In 1948, the B.A. in Education became a B.S. in Education and the first non-teaching Bachelor of Arts was offered in 1961. In 1973 and 1982, Mayville State College established programs in business administration and computer studies respectively. In the early 1980s, the Bachelor of Science and Bachelor of General Studies became available. The present name, Mayville State University, was approved by the legislature in 1987.

Campus 

In 1985, multiple campus buildings were recognized by the National Register of Historic Places with the creation of the Mayville Historic District.

On April 9, 2010, the university broke ground on "the first state funded building in more than 40 years." Agassiz Hall, the largest residence hall has been remodeled to provide suite- and apartment-style living accommodations for men and women. An addition to the science and library buildings is providing a new home for the Division of Education and Psychology.
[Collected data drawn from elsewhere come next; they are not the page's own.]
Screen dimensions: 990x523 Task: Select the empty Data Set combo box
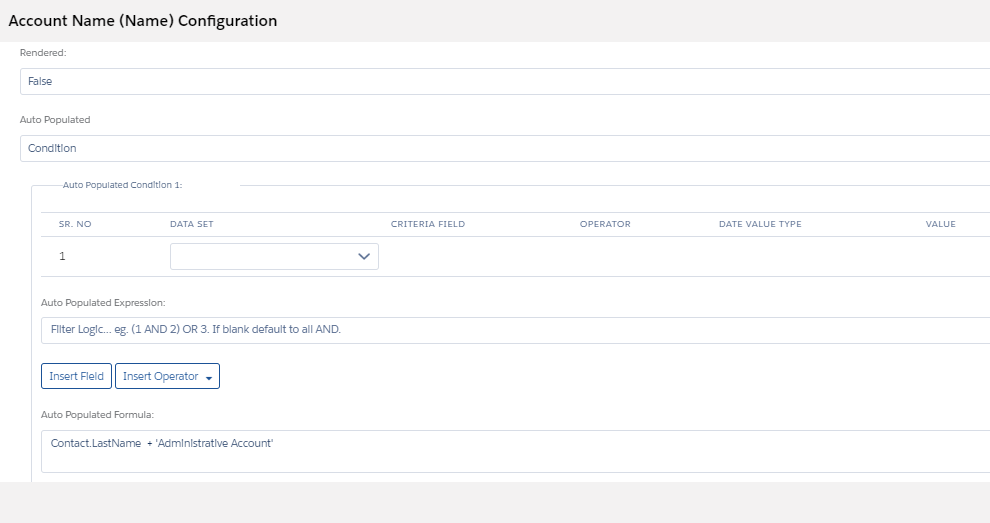click(265, 257)
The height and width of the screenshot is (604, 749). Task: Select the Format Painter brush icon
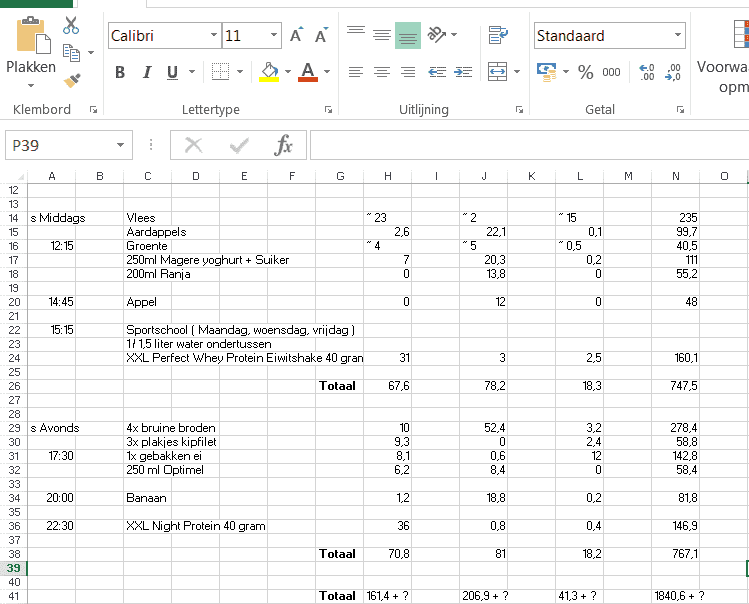[x=71, y=80]
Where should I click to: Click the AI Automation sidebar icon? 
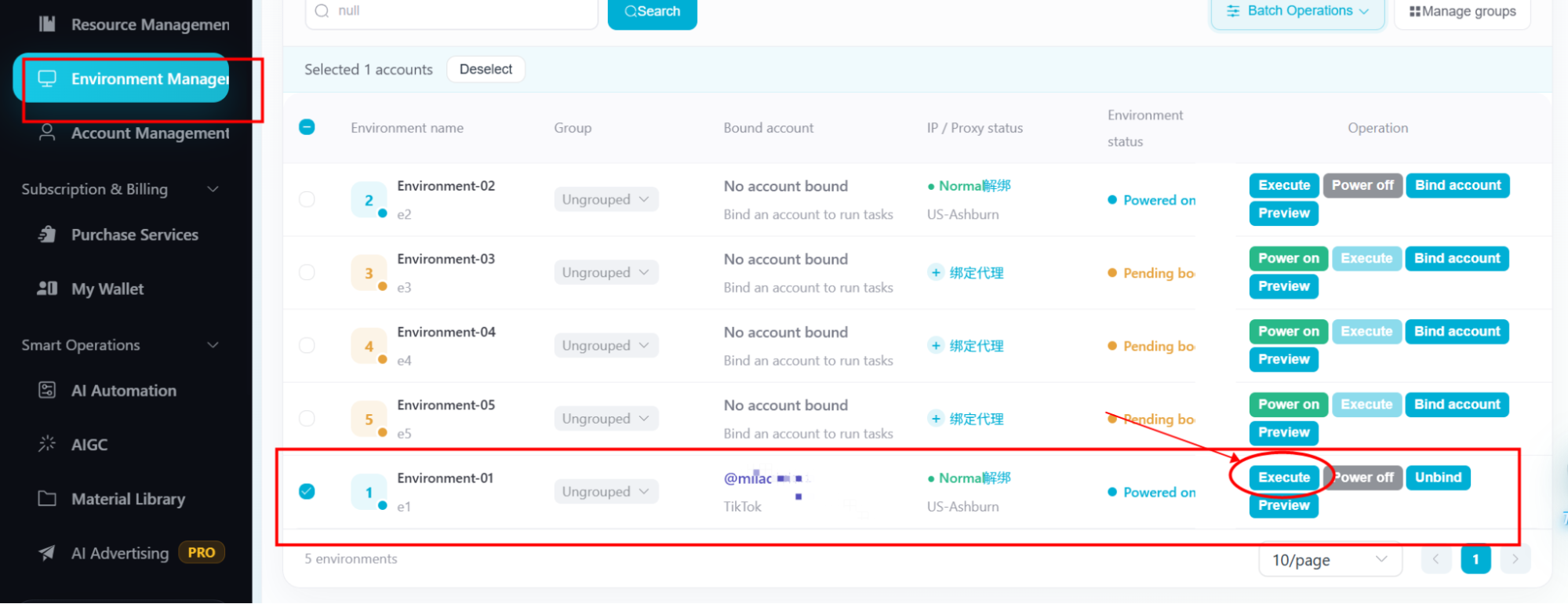47,390
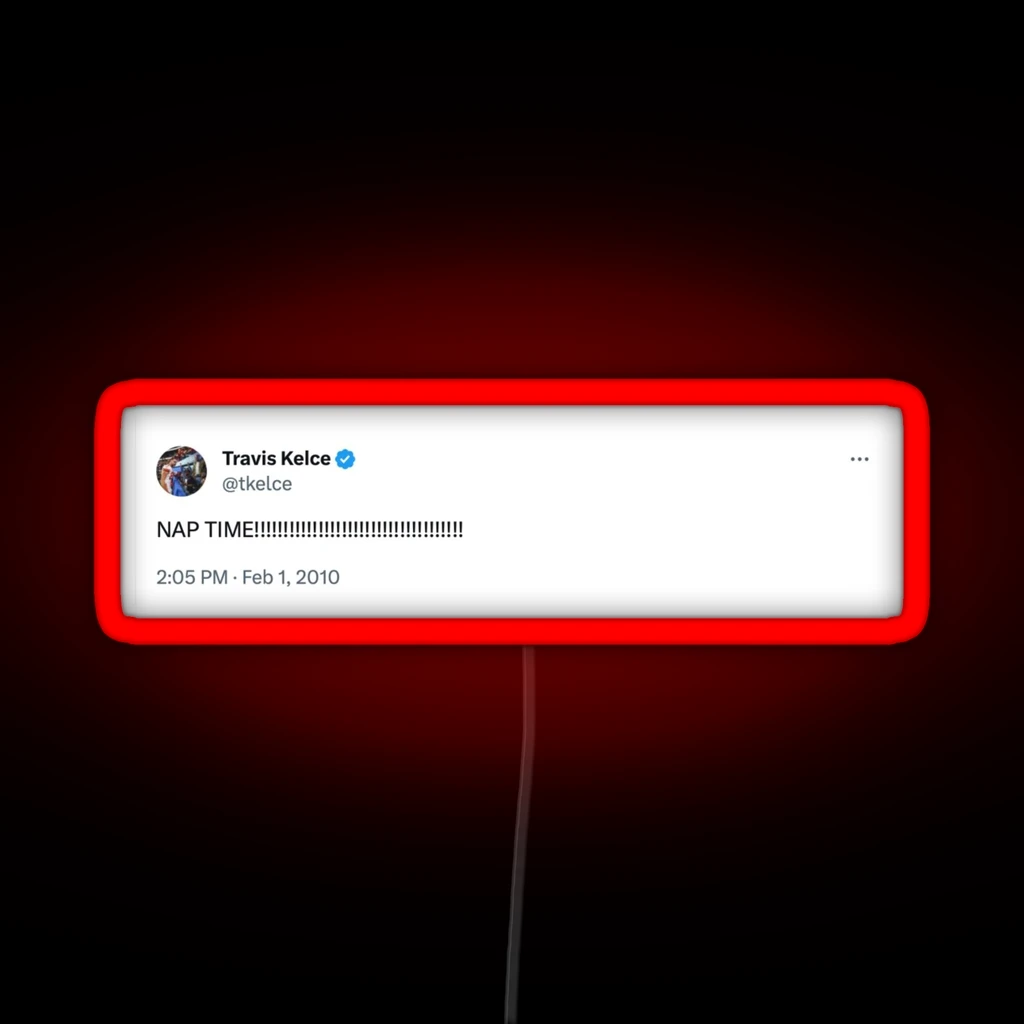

Great progress continues to be made on a state-funded HPER project, which involves replacement of the 1929 Old Gymnasium and expansion of classroom and lab/practice space for Sports Management, Fitness and Wellness, Health Education, and Physical Education majors.

Athletics

The Mayville State athletic teams are called the Comets. The university is a member of the National Association of Intercollegiate Athletics (NAIA), primarily competing as a member of the North Star Athletic Association (NSAA) as a founding member since the 2013–14 academic year. The Comets previously competed as an NAIA Independent within the Association of Independent Institutions (AII) from 2011–12 to 2012–13; and in these defunct conferences: the Dakota Athletic Conference (DAC) from 2000–01 to 2010–11; and the North Dakota College Athletic Conference (NDCAC) from 1922–23 to 1999–2000.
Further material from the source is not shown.